Compagnons de lutte, Priscillia Ludosky et Éric Drouet ont officialisé leurs désaccords. Une péripétie a priori anodine qui pourrait avoir des répercussions sur le mouvement des Gilets jaunes.

Si l’union fait la force, alors les gilets jaunes sont affaiblis. Le 14 janvier, Priscillia Ludosky, initiatrice de la pétition contre la hausse sur le prix du carburant, a annoncé dans un message Facebook (effacé depuis) qu’elle se désolidarisait d’Éric Drouet. Une rupture, tant ce duo médiatique s’est depuis cet automne imposé comme une figure de proue des « durs » du mouvement. Tous deux originaires de Seine-et-Marne, appartenant à la même génération, les deux personnalités ont dès le début mené des actions communes : au point d’être reçus ensemble le 28 novembre par François de Rugy, ministre de l’Environnement.

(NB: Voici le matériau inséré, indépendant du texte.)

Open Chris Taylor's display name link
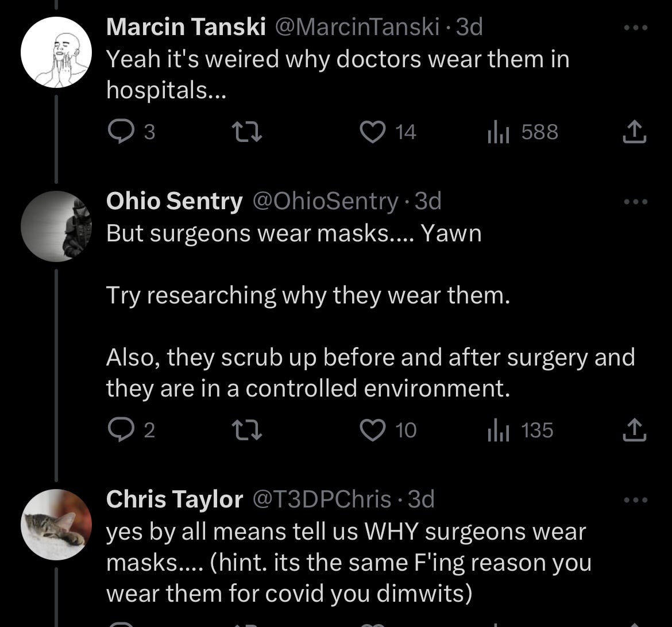The width and height of the screenshot is (672, 627). (x=175, y=499)

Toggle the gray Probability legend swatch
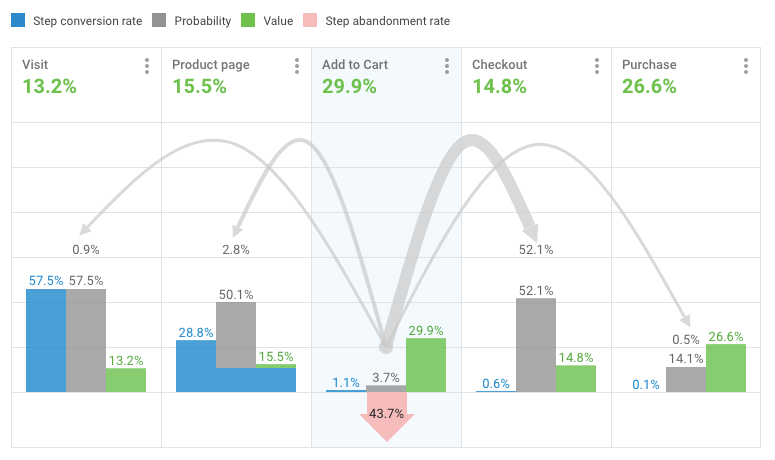coord(159,20)
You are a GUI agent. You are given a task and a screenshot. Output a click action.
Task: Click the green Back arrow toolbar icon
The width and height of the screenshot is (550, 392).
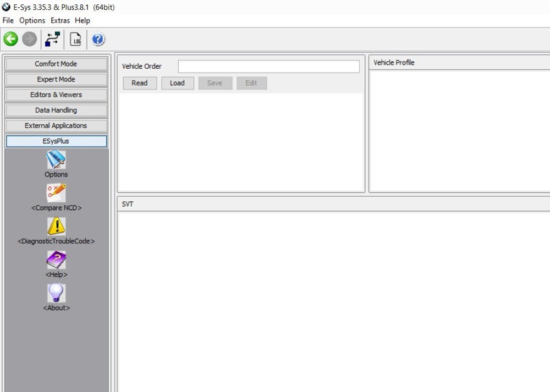(11, 39)
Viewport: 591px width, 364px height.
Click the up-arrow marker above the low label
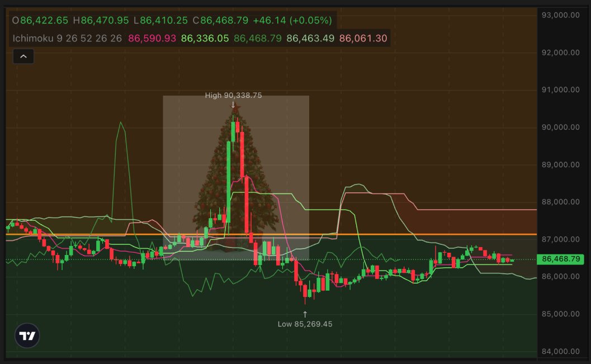tap(305, 314)
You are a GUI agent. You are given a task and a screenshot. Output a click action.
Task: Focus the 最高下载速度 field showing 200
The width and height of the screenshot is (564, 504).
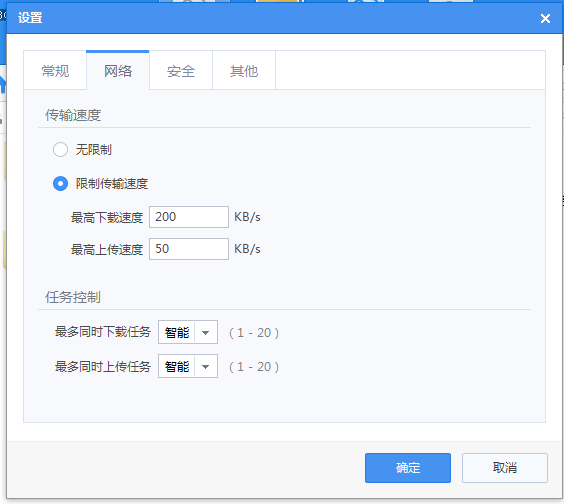tap(189, 217)
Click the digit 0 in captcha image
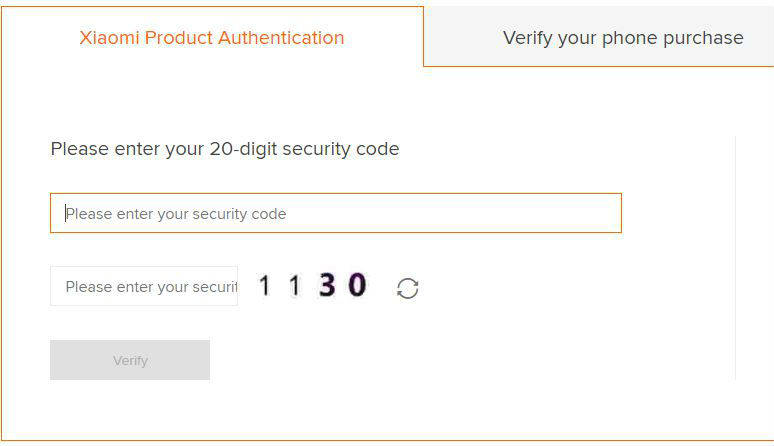The height and width of the screenshot is (446, 774). tap(357, 286)
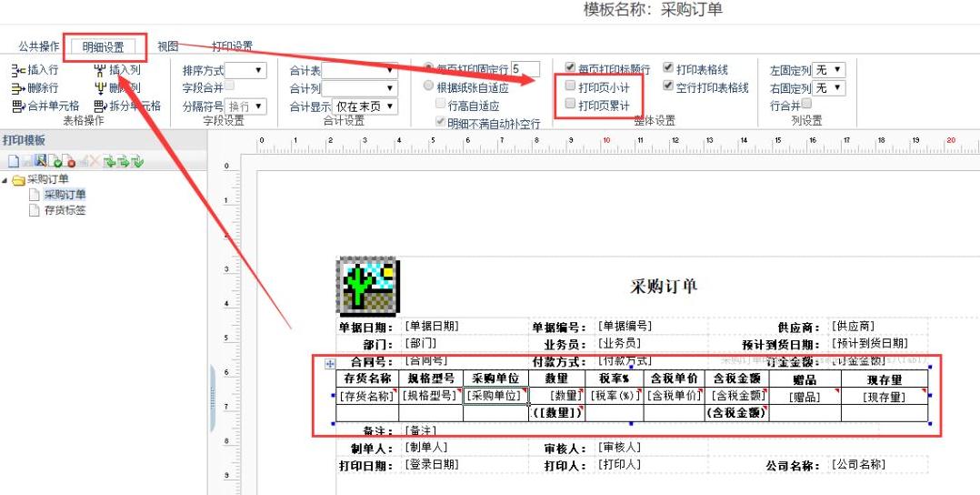Open the 合计显示 dropdown showing 仅在末页
980x495 pixels.
tap(365, 106)
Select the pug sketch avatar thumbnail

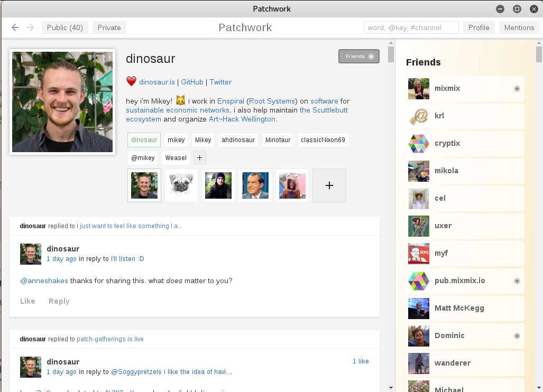pos(181,185)
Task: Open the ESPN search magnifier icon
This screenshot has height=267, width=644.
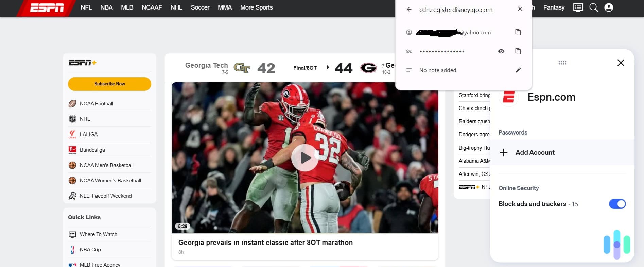Action: 593,7
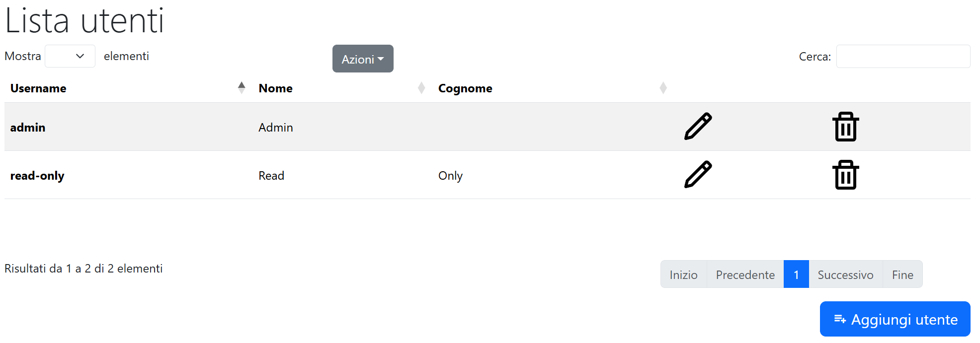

Cette scission était attendue. Ces dernières semaines les deux égéries tenaient des propos divergents. Pendant que Drouet mettait en scène son arrestation, Ludosky affirmait ses priorités : lutte pour le pouvoir d’achat dans le respect du droit et des institutions républicaines.

Clash sur Facebook

C’est un évènement a priori anodin qui a causé la rupture. Priscillia Ludsky gère la page « La France en colère » à l’origine d’une manifestation à Bourges le 12 janvier. Éric Drouet qui n’a pas appelé à se rendre dans la préfecture du Cher lui a demandé de changer le nom de sa page, trop proche de la sienne « la France en colère !!! ».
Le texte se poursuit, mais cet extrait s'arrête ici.